Thursday, March 19, 2015
During his lifetime, Morris and I teased each other about being members of a mutual admiration society, and every once in a while, he'd invite me into his crowded study to view some of the articles and memorabilia he had collected for over sixty years. He was a tireless researcher and historian and loved writing about Teche country—its people, culture, and history. He wrote fiction and non-fiction books, children's books, newspaper articles, plays, and did the artwork for some of his books, as well as for a unique collection of postcards. I know that organizing the mass of papers in his office was a task of love for Rose Anne and Helen, and valuable history would have been lost had they not been so diligent in making sure Morris's work was housed in a place that would appreciate this collection.
Morris and I shared equal time reviewing each other's books. Morris credited me with spurring him to complete his last book, a commemorative volume about the Civil War in bayou country entitled Civil War Vignettes of Acadiana. He died shortly after its publication during the sesquicentennial commemoration of the War Between the States.
The exhibit at ULL includes seven glass cases of articles by and about Morris that appeared in the Daily Iberian, The Morning Advocate, Times Picayune, Times of Acadiana, the Franklin Banner Tribune, and other Louisiana periodicals. Copies of his "Bayou Browsing" column in the Daily Iberian are also showcased.
One of the glass cases is devoted to biographical articles and Morris's autobiographical books, My Natchez Years and My Brazilian Years. In this case, a handwritten copy of "Morris's Soup" and a copy of the naturalization certification letter for Khalil Monsour Rafoul, Morris's Lebanese father, are included.

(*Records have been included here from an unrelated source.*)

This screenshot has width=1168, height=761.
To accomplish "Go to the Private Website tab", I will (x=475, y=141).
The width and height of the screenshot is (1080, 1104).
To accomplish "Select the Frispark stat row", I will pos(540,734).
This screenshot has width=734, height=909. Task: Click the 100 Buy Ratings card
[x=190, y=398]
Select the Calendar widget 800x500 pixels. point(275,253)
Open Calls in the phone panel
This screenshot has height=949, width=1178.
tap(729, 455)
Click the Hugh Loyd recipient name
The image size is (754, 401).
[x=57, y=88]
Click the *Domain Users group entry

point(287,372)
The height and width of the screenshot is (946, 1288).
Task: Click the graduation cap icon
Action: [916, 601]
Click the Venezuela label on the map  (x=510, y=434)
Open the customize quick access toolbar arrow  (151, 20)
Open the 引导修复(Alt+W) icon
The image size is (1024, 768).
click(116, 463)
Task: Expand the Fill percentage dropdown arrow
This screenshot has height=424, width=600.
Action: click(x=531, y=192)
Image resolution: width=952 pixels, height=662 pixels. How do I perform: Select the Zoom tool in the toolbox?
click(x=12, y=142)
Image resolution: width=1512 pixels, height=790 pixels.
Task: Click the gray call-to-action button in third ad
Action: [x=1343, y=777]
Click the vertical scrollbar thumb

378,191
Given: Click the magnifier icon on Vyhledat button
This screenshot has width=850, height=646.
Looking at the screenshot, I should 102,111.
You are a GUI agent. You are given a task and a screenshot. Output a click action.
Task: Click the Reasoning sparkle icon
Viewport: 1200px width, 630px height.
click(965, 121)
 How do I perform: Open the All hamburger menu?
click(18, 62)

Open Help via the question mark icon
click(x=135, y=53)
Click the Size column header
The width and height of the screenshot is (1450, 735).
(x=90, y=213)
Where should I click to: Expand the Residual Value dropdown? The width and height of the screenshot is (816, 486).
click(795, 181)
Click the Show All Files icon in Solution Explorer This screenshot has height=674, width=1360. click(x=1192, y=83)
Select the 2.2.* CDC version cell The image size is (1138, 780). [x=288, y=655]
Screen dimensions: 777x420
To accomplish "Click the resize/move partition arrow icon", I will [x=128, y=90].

Weeks Hall, Master of the Shadows and The Weeks Hall Tapes. I think that Morris wrote the definitive biography of Weeks Hall, and I hope the National Trust for Historic Preservation will honor him posthumously for this work.
My favorite fiction book written by Morris, also showcased at the ULL Library, is Mystic Bayou, which relates a story about German U-boats that operated in the Gulf of Mexico during WWII. Three of Morris's book covers are enhanced by paintings rendered by world-famous artist George Rodrigues, a native of New Iberia, Louisiana.
Morris received the Jefferson Davis award from the United Daughters of the Confederacy in recognition of his historical contributions, was inducted into the Iberia Parish Second Wind Hall of Fame, and received the Cajun Culture Award for his work in advancing Cajun culture. He was a member of the Louisiana Writers Guild, the Louisiana Historical Association, and served on the Council of the Shadows-on-the-Teche, to name a few of his civic associations.
On Sunday afternoon, Helen, Rose Anne, Vickie Sullivan (owner of Border Press Books, which published Morris's last book), and I will lift a glass to toast Morris Raphael, Master Chronicler of Teche Country, whose papers and books are now on exhibit at ULL. I only wish he could have seen the exhibit and joined in the congratulatory toast. But maybe he will.